A mulher ingressou com a ação após a morte do companheiro, alegando ter vivido com ele como se casada fosse por mais de 40 anos. Com estabilidade e coabitação, a relação familiar que se tornou pública ao longo do tempo. Morto em 2012, o homem deixou cinco filhos, sendo que uma é fruto do relacionamento com a autora da ação.

Em contrapartida, os filhos do homem alegaram que jamais houve união estável entre a autora da ação e o falecido. Este, segundo os descendentes, viveu maritalmente por quase 50 anos, em momento algum houve separação de fato ou de direito e o casal nunca deixou de coabitar.
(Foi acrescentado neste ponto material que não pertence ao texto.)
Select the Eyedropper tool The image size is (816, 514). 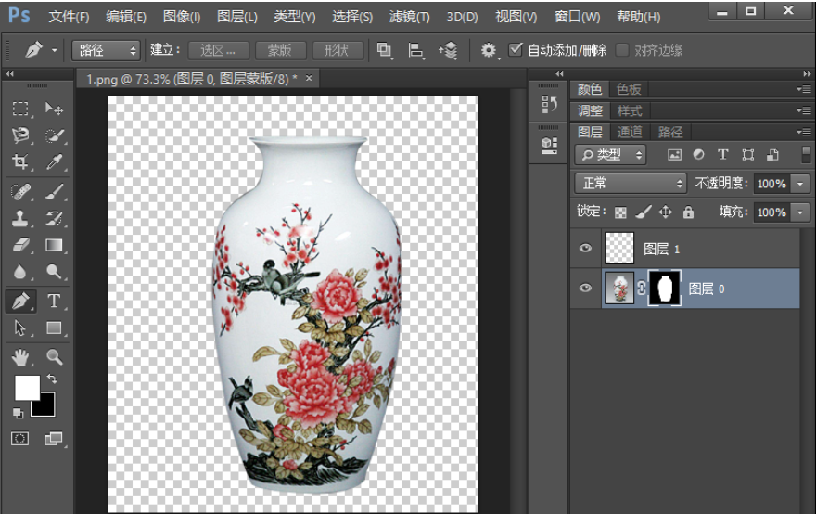click(x=55, y=162)
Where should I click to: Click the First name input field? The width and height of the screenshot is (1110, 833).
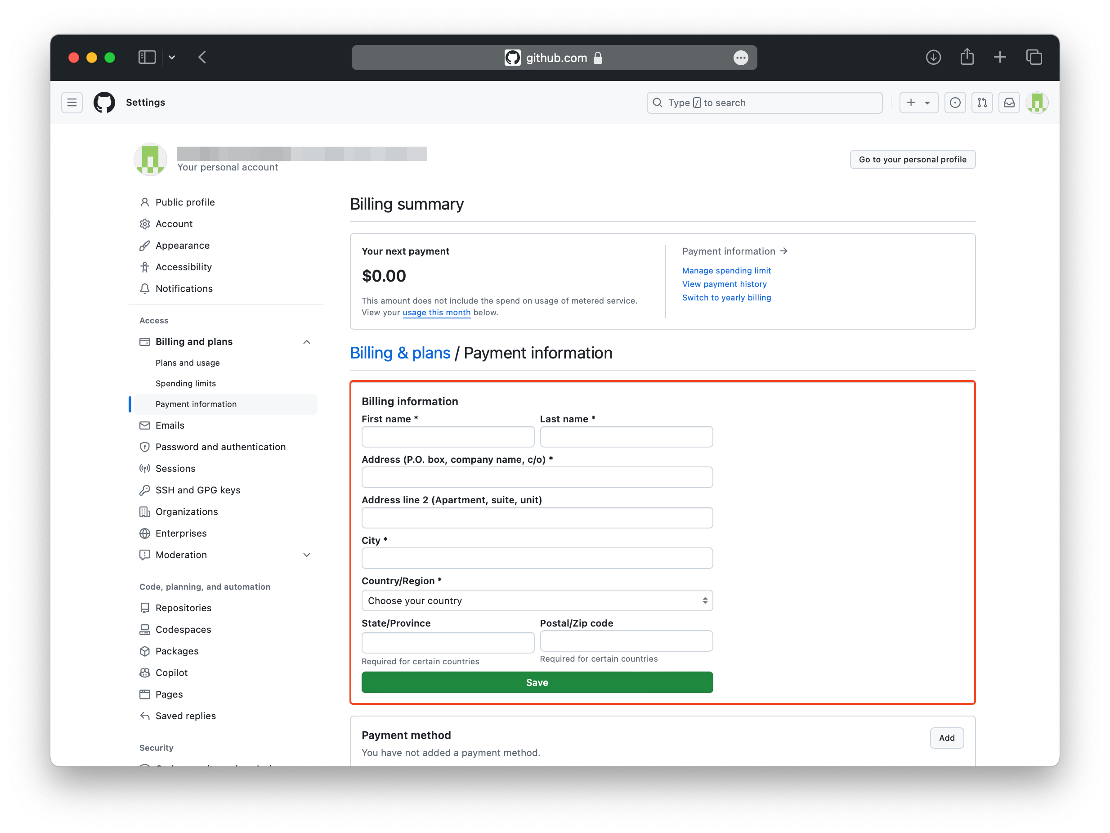pos(448,437)
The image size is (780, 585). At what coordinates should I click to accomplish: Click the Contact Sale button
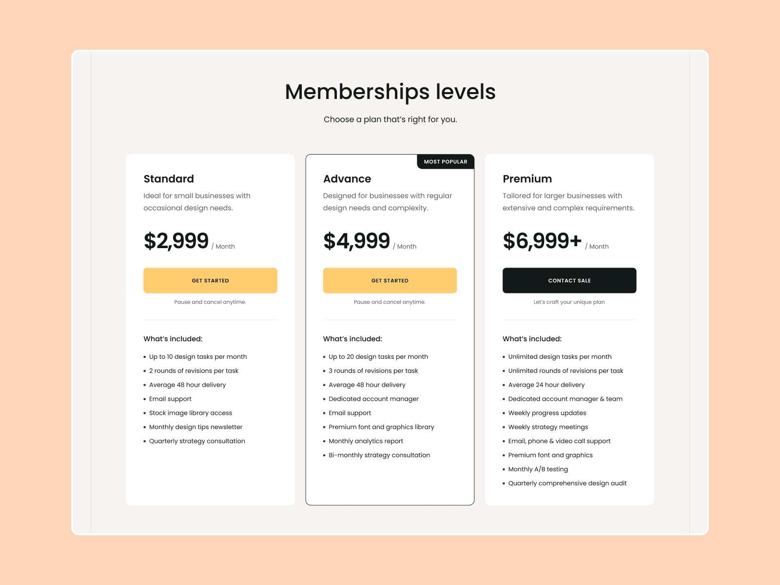pyautogui.click(x=569, y=280)
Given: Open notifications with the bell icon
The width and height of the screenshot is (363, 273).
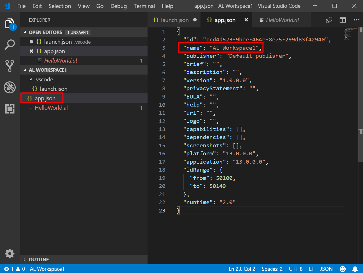Looking at the screenshot, I should tap(355, 269).
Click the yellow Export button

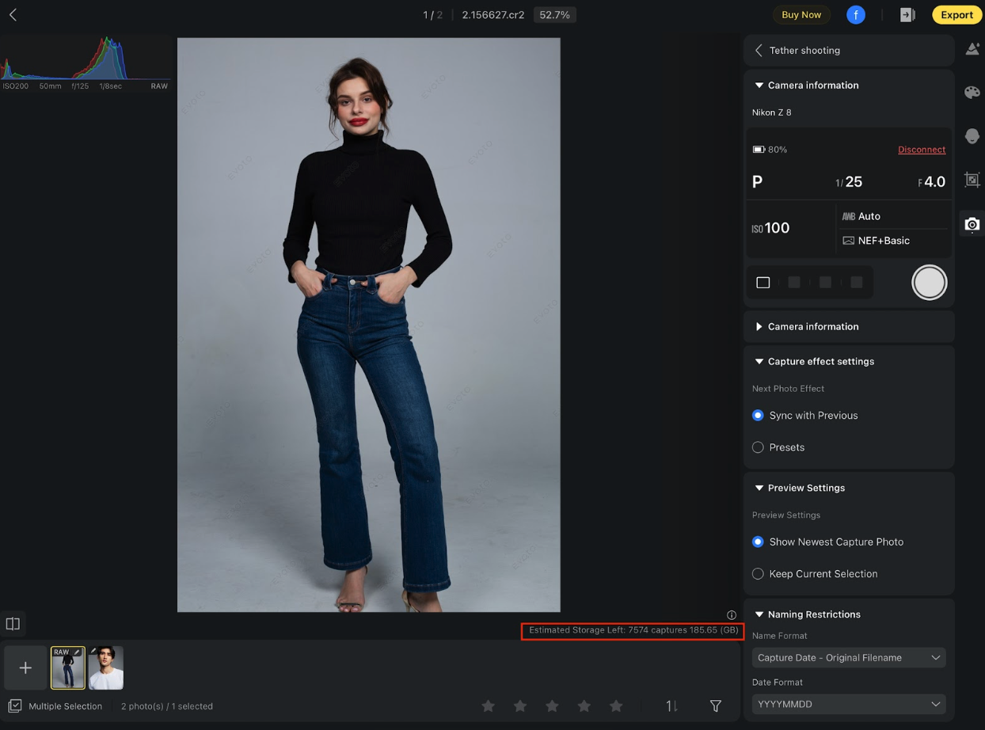[956, 14]
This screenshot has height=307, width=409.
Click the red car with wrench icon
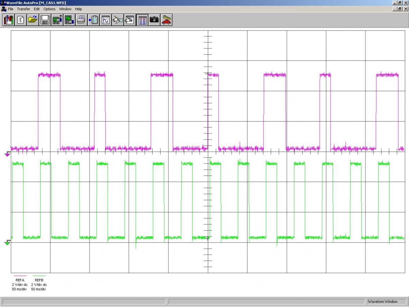point(166,20)
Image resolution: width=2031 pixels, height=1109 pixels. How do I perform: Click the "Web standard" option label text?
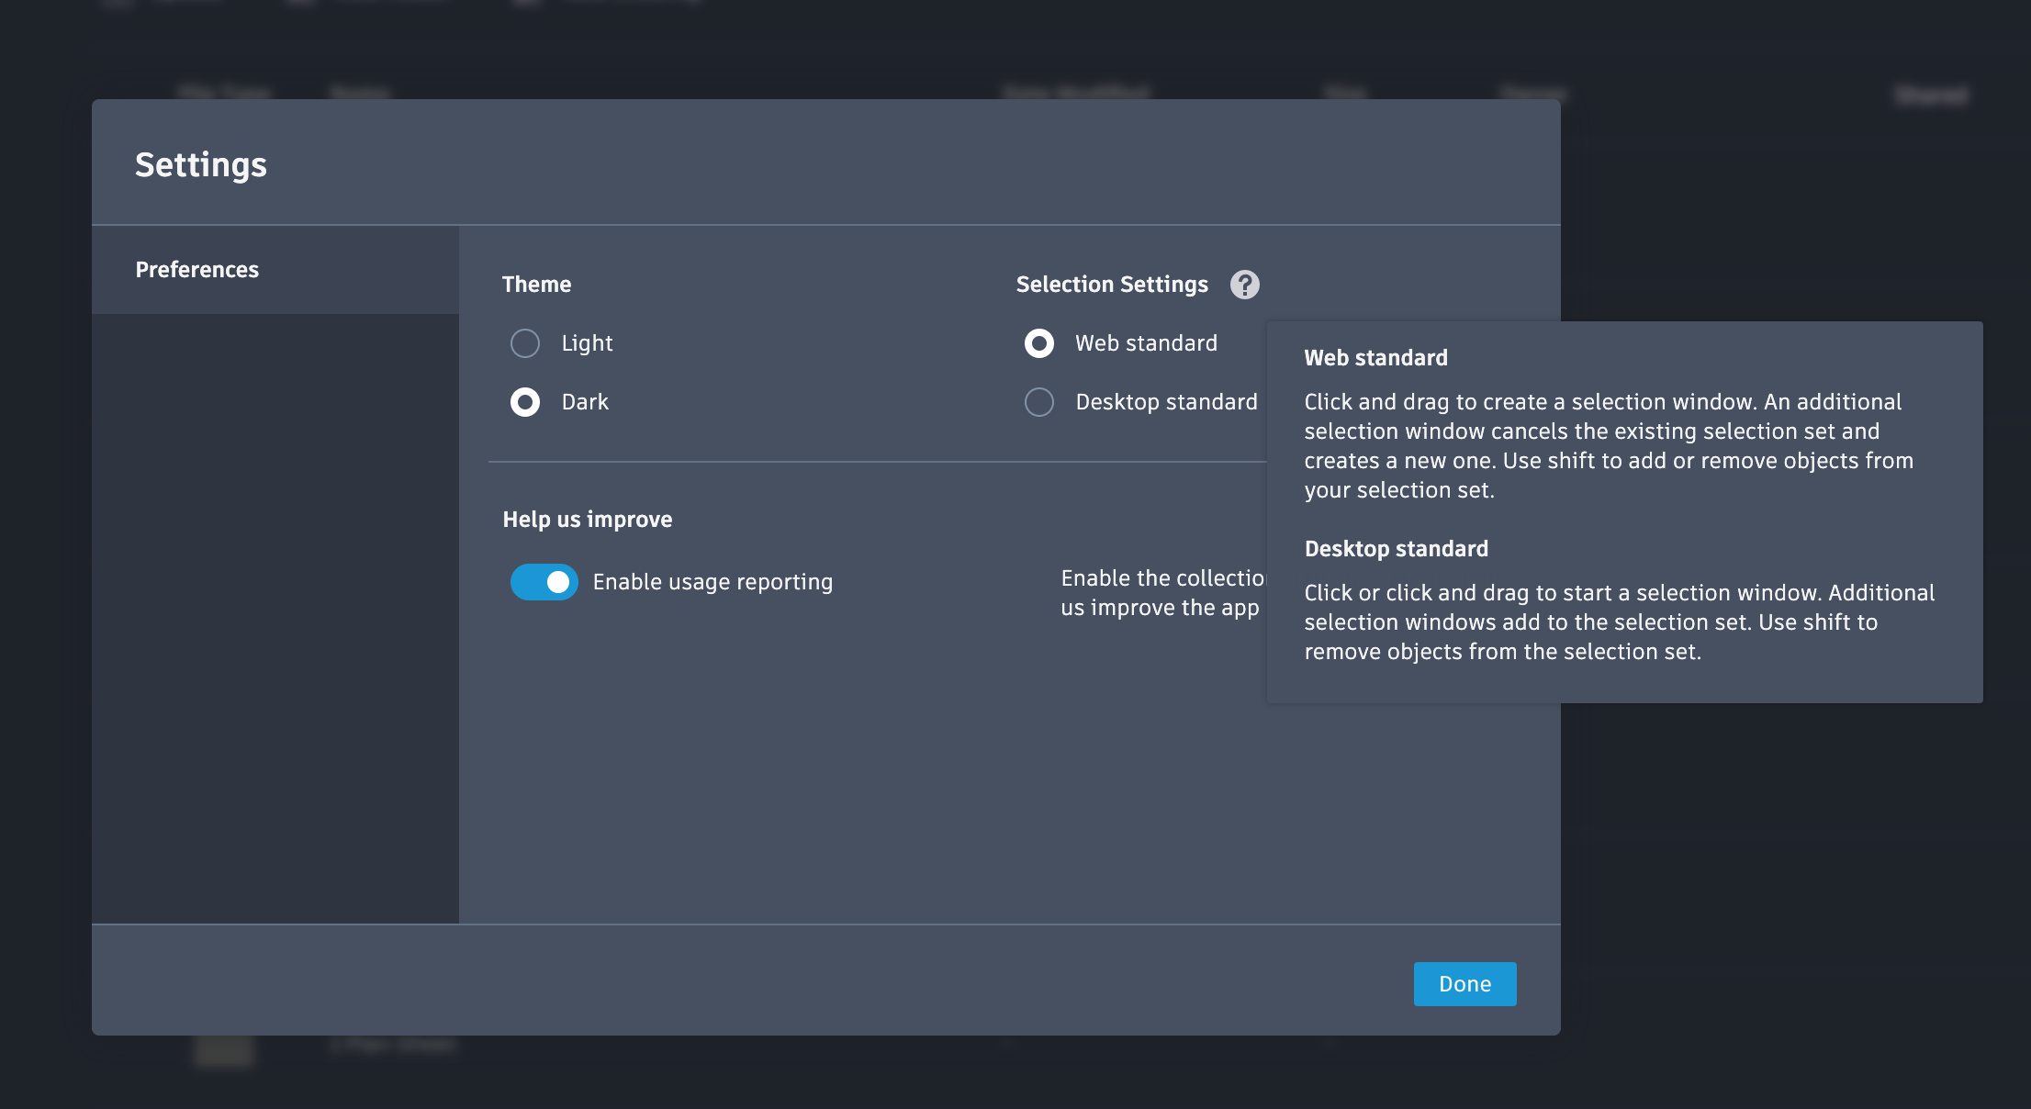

Artigo do Código Civil veda união estável concomitante ao casamento

Após decisão favorável à mulher em primeira instância, os apelantes defenderam o impedimento ao reconhecimento da união estável ante a impossibilidade de coexistência desse instituto concomitantemente ao casamento, dada a vedação existente no artigo 1.723, § 1º, do Código Civil – CC. O de cujus, afinal, não se encontrava separado de fato da esposa e o fim do casamento civil, como comprovado, só ocorreu com a morte do homem, ao contrário do que alegado pela autora da ação.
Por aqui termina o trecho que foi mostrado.